PROBLEM STATEMENT: If a line below contains the string "resolution", copy it out.

Dataset entries
***

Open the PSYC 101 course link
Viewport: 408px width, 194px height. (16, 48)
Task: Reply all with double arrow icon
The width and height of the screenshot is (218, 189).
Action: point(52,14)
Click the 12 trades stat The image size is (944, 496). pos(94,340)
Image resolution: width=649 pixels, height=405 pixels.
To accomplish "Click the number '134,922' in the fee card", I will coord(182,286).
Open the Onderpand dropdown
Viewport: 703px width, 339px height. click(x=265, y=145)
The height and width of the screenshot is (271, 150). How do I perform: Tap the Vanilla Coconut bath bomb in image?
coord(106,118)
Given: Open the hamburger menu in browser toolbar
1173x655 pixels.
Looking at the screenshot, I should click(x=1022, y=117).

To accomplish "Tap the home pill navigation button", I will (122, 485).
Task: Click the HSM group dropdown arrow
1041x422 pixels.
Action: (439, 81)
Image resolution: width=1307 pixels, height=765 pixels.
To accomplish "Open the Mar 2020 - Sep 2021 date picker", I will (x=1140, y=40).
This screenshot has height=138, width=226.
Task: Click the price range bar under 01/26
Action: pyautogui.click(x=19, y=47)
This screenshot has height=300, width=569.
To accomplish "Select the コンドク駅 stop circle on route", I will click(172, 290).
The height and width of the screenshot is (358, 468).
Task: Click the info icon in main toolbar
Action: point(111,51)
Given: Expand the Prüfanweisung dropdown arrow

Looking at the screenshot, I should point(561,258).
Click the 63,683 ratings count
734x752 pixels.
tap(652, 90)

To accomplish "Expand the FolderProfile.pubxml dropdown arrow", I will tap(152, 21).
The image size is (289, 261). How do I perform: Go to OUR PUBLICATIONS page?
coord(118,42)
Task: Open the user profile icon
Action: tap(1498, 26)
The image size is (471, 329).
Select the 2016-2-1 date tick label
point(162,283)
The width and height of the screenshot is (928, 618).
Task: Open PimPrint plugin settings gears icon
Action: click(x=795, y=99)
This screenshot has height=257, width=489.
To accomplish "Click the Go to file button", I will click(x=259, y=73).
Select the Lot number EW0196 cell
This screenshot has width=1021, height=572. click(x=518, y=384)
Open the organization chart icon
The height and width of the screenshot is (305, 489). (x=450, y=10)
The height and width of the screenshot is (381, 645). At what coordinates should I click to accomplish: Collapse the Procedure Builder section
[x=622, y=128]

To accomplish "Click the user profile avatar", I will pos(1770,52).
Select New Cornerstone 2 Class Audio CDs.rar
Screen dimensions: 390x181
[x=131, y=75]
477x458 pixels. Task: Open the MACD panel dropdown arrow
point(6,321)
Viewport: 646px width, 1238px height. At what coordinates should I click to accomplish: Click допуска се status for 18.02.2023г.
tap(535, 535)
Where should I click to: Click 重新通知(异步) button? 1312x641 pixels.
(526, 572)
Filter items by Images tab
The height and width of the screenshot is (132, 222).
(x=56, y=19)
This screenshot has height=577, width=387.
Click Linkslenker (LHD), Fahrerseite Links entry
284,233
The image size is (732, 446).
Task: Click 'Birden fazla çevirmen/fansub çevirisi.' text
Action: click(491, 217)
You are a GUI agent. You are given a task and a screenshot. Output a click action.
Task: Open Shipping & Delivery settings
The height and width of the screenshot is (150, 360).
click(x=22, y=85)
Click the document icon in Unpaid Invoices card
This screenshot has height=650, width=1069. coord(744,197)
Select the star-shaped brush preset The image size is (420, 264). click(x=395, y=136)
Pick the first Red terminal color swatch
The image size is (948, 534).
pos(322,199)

***

EXERCISE OUTPUT:
Image resolution: width=649 pixels, height=405 pixels.
Image resolution: width=1307 pixels, height=765 pixels.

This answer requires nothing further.